Work order:
What follows is a listing; restate all of it word for word.

Start of Provided information

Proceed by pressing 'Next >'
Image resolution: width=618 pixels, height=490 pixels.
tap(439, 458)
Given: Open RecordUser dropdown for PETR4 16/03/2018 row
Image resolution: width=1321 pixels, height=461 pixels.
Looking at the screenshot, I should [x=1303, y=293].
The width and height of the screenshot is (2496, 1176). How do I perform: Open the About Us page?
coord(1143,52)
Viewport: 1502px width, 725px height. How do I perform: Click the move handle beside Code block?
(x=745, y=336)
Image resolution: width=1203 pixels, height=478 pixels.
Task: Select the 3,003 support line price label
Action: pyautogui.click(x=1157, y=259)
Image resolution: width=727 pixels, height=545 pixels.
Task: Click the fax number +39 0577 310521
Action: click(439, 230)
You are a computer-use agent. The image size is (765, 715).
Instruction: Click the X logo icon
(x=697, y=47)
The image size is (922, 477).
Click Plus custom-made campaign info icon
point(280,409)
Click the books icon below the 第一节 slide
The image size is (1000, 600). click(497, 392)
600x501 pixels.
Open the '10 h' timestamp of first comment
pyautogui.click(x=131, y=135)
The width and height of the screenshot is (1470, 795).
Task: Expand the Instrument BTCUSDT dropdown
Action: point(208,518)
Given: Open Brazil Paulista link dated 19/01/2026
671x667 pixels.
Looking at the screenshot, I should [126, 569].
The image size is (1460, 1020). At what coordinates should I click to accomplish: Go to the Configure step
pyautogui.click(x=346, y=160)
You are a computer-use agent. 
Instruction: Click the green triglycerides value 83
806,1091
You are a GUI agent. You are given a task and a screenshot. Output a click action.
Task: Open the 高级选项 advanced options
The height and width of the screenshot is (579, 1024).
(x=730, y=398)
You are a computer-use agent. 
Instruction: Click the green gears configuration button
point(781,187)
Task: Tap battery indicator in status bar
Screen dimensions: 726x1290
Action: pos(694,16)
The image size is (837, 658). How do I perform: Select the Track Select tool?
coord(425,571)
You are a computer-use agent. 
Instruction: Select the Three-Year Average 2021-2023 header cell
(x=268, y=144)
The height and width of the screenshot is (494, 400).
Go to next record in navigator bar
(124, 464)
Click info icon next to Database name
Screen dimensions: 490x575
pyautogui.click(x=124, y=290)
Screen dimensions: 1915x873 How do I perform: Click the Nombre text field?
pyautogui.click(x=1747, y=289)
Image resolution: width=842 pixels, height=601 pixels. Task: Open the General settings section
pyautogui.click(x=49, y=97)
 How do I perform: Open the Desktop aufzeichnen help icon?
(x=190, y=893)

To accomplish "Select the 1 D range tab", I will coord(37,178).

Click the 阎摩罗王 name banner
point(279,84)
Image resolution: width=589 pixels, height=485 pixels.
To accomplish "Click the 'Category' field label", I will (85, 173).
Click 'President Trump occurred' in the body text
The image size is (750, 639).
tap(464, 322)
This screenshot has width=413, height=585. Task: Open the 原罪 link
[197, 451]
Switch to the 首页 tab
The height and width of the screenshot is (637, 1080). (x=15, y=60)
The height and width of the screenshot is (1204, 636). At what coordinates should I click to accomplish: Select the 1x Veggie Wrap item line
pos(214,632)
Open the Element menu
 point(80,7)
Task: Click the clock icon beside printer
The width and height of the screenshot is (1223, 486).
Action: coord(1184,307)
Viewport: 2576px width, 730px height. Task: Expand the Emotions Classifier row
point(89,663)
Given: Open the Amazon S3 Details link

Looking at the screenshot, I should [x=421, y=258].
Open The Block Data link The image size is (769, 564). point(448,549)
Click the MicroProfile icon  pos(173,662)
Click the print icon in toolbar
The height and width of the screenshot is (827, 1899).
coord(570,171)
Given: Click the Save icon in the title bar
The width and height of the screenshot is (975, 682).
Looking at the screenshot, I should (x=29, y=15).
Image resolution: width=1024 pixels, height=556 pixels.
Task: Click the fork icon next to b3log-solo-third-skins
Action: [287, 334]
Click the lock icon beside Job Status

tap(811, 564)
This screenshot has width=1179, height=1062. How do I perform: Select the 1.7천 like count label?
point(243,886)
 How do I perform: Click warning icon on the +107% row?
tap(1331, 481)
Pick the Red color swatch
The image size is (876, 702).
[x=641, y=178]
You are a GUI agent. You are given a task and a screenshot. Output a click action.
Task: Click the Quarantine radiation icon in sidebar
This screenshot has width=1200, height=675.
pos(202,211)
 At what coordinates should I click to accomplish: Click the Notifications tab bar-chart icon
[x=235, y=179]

End of Provided information

Solution to this task:
Proceed by pressing 'Next >'
Image resolution: width=618 pixels, height=490 pixels.
tap(439, 458)
Given: Open RecordUser dropdown for PETR4 16/03/2018 row
Image resolution: width=1321 pixels, height=461 pixels.
Looking at the screenshot, I should [x=1303, y=293].
The width and height of the screenshot is (2496, 1176). How do I perform: Open the About Us page?
coord(1143,52)
Viewport: 1502px width, 725px height. How do I perform: Click the move handle beside Code block?
(x=745, y=336)
Image resolution: width=1203 pixels, height=478 pixels.
Task: Select the 3,003 support line price label
Action: pyautogui.click(x=1157, y=259)
Image resolution: width=727 pixels, height=545 pixels.
Task: Click the fax number +39 0577 310521
Action: click(439, 230)
You are a computer-use agent. The image size is (765, 715).
Instruction: Click the X logo icon
(x=697, y=47)
The image size is (922, 477).
Click Plus custom-made campaign info icon
point(280,409)
Click the books icon below the 第一节 slide
The image size is (1000, 600). click(497, 392)
600x501 pixels.
Open the '10 h' timestamp of first comment
pyautogui.click(x=131, y=135)
The width and height of the screenshot is (1470, 795).
Task: Expand the Instrument BTCUSDT dropdown
Action: point(208,518)
Given: Open Brazil Paulista link dated 19/01/2026
671x667 pixels.
Looking at the screenshot, I should [126, 569].
The image size is (1460, 1020). At what coordinates should I click to accomplish: Go to the Configure step
pyautogui.click(x=346, y=160)
You are a computer-use agent. 
Instruction: Click the green triglycerides value 83
806,1091
You are a GUI agent. You are given a task and a screenshot. Output a click action.
Task: Open the 高级选项 advanced options
The height and width of the screenshot is (579, 1024).
(x=730, y=398)
You are a computer-use agent. 
Instruction: Click the green gears configuration button
point(781,187)
Task: Tap battery indicator in status bar
Screen dimensions: 726x1290
Action: pos(694,16)
The image size is (837, 658). How do I perform: Select the Track Select tool?
coord(425,571)
You are a computer-use agent. 
Instruction: Select the Three-Year Average 2021-2023 header cell
(x=268, y=144)
The height and width of the screenshot is (494, 400).
Go to next record in navigator bar
(124, 464)
Click info icon next to Database name
Screen dimensions: 490x575
pyautogui.click(x=124, y=290)
Screen dimensions: 1915x873 How do I perform: Click the Nombre text field?
pyautogui.click(x=1747, y=289)
Image resolution: width=842 pixels, height=601 pixels. Task: Open the General settings section
pyautogui.click(x=49, y=97)
 How do I perform: Open the Desktop aufzeichnen help icon?
(x=190, y=893)

To accomplish "Select the 1 D range tab", I will coord(37,178).

Click the 阎摩罗王 name banner
point(279,84)
Image resolution: width=589 pixels, height=485 pixels.
To accomplish "Click the 'Category' field label", I will (85, 173).
Click 'President Trump occurred' in the body text
The image size is (750, 639).
tap(464, 322)
This screenshot has width=413, height=585. Task: Open the 原罪 link
[197, 451]
Switch to the 首页 tab
The height and width of the screenshot is (637, 1080). (x=15, y=60)
The height and width of the screenshot is (1204, 636). At what coordinates should I click to accomplish: Select the 1x Veggie Wrap item line
pos(214,632)
Open the Element menu
 point(80,7)
Task: Click the clock icon beside printer
The width and height of the screenshot is (1223, 486).
Action: coord(1184,307)
Viewport: 2576px width, 730px height. Task: Expand the Emotions Classifier row
point(89,663)
Given: Open the Amazon S3 Details link

Looking at the screenshot, I should [x=421, y=258].
Open The Block Data link The image size is (769, 564). point(448,549)
Click the MicroProfile icon  pos(173,662)
Click the print icon in toolbar
The height and width of the screenshot is (827, 1899).
coord(570,171)
Given: Click the Save icon in the title bar
The width and height of the screenshot is (975, 682).
Looking at the screenshot, I should (x=29, y=15).
Image resolution: width=1024 pixels, height=556 pixels.
Task: Click the fork icon next to b3log-solo-third-skins
Action: [287, 334]
Click the lock icon beside Job Status

tap(811, 564)
This screenshot has width=1179, height=1062. How do I perform: Select the 1.7천 like count label?
point(243,886)
 How do I perform: Click warning icon on the +107% row?
tap(1331, 481)
Pick the Red color swatch
The image size is (876, 702).
[x=641, y=178]
You are a GUI agent. You are given a task and a screenshot. Output a click action.
Task: Click the Quarantine radiation icon in sidebar
This screenshot has width=1200, height=675.
pos(202,211)
 At what coordinates should I click to accomplish: Click the Notifications tab bar-chart icon
[x=235, y=179]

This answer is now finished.